Twitch Chat Analytics: Analyzing jinnytty’s streams

Context

Yoo Yoonjin (Korean: 유윤진; born July 28, 1992) better known as Jinnytty, Yoo is best known for her IRL Twitch livestreams who has been streaming for 5 years From 2020 to 2022, Yoo traveled to and streamed live in more than 20 countries in different continents like Asia, Europe and north america.

Personal Motivation

Twitch community is well known as tech-savvy so I decided to develop the analysis in this community because they could give me good feedback about the report and coding ain addition jinnytty is one of my favorites streamers

Business Task

“There isn’t a business task involve, I mainly did this project to improve my skill using pandas and their packages and the process of developing a BI analytics

Key Stakeholders

So i said before this is personal project but through the endeavor doing it i found some people that is interesting with it

Preparation and first cleaning

Twitch is a website focused on streaming although they had developed their chat with the Internet Relay Chat (IRC) protocol also you can access their database with an API knowing that we are going to use 2 tools for getting chat logs RechatTool and Chatterino

None of them provide data and timestamp so I’ll explain who do the data for each one separately.

------

### Required task 1
Which two tools does the Twitch chat analytics write-up say will be used to get chat logs?
### Required task 2
Output everything in the Twitch chat analytics write-up from "Twitch Chat Analytics: Analyzing" down to "and north america.".
### Required task 3
Go on with the Twitch chat analytics write-up from the point where it stops.
The listing that comes next has no part in this.

### Recorded information
------

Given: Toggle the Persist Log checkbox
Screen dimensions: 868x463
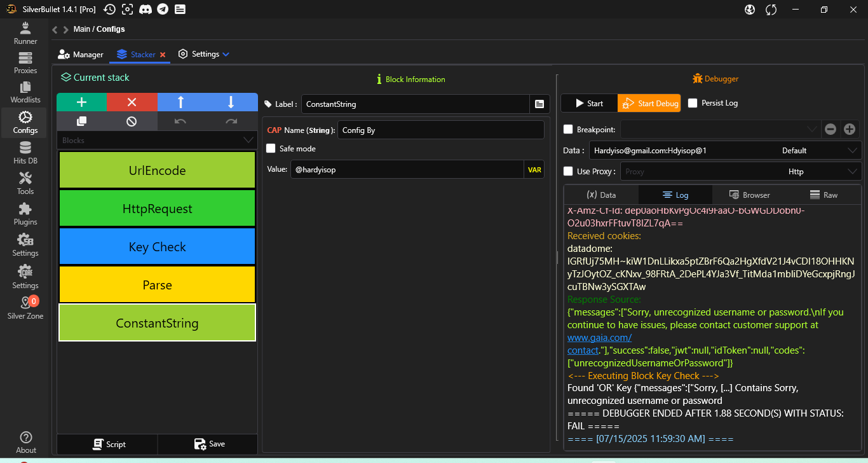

------

### Final result 1
RechatTool and Chatterino

### Final result 2
Twitch Chat Analytics: Analyzing jinnytty’s streams

Context

Yoo Yoonjin (Korean: 유윤진; born July 28, 1992) better known as Jinnytty, Yoo is best known for her IRL Twitch livestreams who has been streaming for 5 years From 2020 to 2022, Yoo traveled to and streamed live in more than 20 countries in different continents like Asia, Europe and north america.

### Final result 3
RechatTool

The first cleaning that i do it is done it with bash and is automated

#!/bin/bash

# I find every Quotation mark and delete them. I do this because a quotation mark could interfere when I am running some code in the future
sed 's/"//g' *.txt > withoutcomillas.txt &&

#  I use vertical bars as separators so this symbol could make another column when i am reading the file with pandas 
sed 's/|//g' withoutcomillas.txt > datawithits.txt &&

#  Because this analysis is about twitch and the main way to express yourself its with emotes i need to normalize all world  with apostrophe
sed -r "s/It’s/its/g" datawithits.txt | sed -r "s/It’s/its/g" | sed -r "s/That’s/Thats/g" | sed -r "s/M&M's/MMs/g" > yyjdata.txt | sed -r "s/don't/dont/g" > yyjdata.txt &&

#  Separating the data in different files will makes easy the cleaning at the end i will merge them
awk '{print $1}' yyjdata.txt | awk '{print substr($0,2,8);}' > time.csv &&

#  Separating the data in different files will makes easy the cleaning at the end i will merge them
awk '{print $2}' yyjdata.txt | awk -F: '{print $1}' > user.csv &&

#  Separating the data in different files will makes easy the cleaning and at the end i will merge them
awk -F: '{ for(i=1; i<=3; i++){ $i="" }; print $0 }' yyjdata.txt | awk '{print substr($0, 5, length($0))}' > messages.csv &&

#  Merging all the files into one
paste -d '\|' time.csv user.csv messages.csv > readydata.txt &&

#  At the start of the stream is always played an intro and some users spam and that makes 
# the analysis biased so I need to find when the intro finish and that is easy because usually, a bot sent a message saying 
# that scene switched to live so i find that row and everything before that it is deleted
sed '1,/super_stream_server|Scene switched to  Live/d' readydata.txt > awkcleaning.txt  &&

#  Then i deleted some rows with text strings that spawn nan values in the last column
awk '!/just earned/ &&  !/sending messages too quickly/ && !/emote-only/ && !/You can find your currently available/ && !/raiders from/ && !/redeemed/ && !/streamelements/ && !/innytty is live!/ && !/StreamElements/

# I delete the rest of the files
rm datawithits.txt time.csv user.csv messages.csv withoutcomillas.txt yyjdata.txt readydata.txt awkcleaning.txt

Next i open the file with pandas because we need to add the timestamp to every row

import pandas as pd
df = pd.read_csv('../yyj.csv', delimiter='|', encoding='utf8', header=None, names=["Time", "User", "Message"])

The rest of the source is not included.